### Raw data
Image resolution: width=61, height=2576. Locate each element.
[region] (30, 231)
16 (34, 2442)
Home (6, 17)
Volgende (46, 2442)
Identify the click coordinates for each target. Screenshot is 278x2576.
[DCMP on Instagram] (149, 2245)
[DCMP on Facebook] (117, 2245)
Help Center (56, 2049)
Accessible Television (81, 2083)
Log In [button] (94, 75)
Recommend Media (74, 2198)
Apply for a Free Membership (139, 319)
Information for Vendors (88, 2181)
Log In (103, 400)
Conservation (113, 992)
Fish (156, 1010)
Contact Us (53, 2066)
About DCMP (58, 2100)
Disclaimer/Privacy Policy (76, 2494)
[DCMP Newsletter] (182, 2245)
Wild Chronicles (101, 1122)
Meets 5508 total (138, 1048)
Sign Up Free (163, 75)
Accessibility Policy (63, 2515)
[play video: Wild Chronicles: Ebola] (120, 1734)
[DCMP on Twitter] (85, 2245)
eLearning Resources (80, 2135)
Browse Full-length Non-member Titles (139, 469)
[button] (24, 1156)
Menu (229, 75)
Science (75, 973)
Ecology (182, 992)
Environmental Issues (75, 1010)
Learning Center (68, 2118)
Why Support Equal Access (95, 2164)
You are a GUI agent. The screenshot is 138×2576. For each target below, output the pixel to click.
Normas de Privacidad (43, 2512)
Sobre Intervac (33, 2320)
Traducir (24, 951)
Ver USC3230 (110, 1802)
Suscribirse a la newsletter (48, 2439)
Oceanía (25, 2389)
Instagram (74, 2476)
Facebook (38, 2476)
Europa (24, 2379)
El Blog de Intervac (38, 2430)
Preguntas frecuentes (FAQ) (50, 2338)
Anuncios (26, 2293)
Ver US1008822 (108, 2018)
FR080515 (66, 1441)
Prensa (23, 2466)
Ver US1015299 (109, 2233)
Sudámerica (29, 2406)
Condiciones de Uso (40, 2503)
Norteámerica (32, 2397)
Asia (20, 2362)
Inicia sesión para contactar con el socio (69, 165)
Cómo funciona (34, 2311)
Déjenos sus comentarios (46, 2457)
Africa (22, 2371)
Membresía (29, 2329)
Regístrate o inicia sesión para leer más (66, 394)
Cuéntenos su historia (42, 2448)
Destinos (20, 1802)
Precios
######
### Work instructions
Starting with the line that contains "Wild Chronicles (101, 1122)", copy each line through the end of the data exactly, and leave out all earlier lines.

### The answer
Wild Chronicles (101, 1122)
Meets 5508 total (138, 1048)
Sign Up Free (163, 75)
Accessibility Policy (63, 2515)
[play video: Wild Chronicles: Ebola] (120, 1734)
[DCMP on Twitter] (85, 2245)
eLearning Resources (80, 2135)
Browse Full-length Non-member Titles (139, 469)
[button] (24, 1156)
Menu (229, 75)
Science (75, 973)
Ecology (182, 992)
Environmental Issues (75, 1010)
Learning Center (68, 2118)
Why Support Equal Access (95, 2164)
You are a GUI agent. The screenshot is 138×2576. For each target below, output the pixel to click.
Normas de Privacidad (43, 2512)
Sobre Intervac (33, 2320)
Traducir (24, 951)
Ver USC3230 (110, 1802)
Suscribirse a la newsletter (48, 2439)
Oceanía (25, 2389)
Instagram (74, 2476)
Facebook (38, 2476)
Europa (24, 2379)
El Blog de Intervac (38, 2430)
Preguntas frecuentes (FAQ) (50, 2338)
Anuncios (26, 2293)
Ver US1008822 (108, 2018)
FR080515 (66, 1441)
Prensa (23, 2466)
Ver US1015299 (109, 2233)
Sudámerica (29, 2406)
Condiciones de Uso (40, 2503)
Norteámerica (32, 2397)
Asia (20, 2362)
Inicia sesión para contactar con el socio (69, 165)
Cómo funciona (34, 2311)
Déjenos sus comentarios (46, 2457)
Africa (22, 2371)
Membresía (29, 2329)
Regístrate o inicia sesión para leer más (66, 394)
Cuéntenos su historia (42, 2448)
Destinos (20, 1802)
Precios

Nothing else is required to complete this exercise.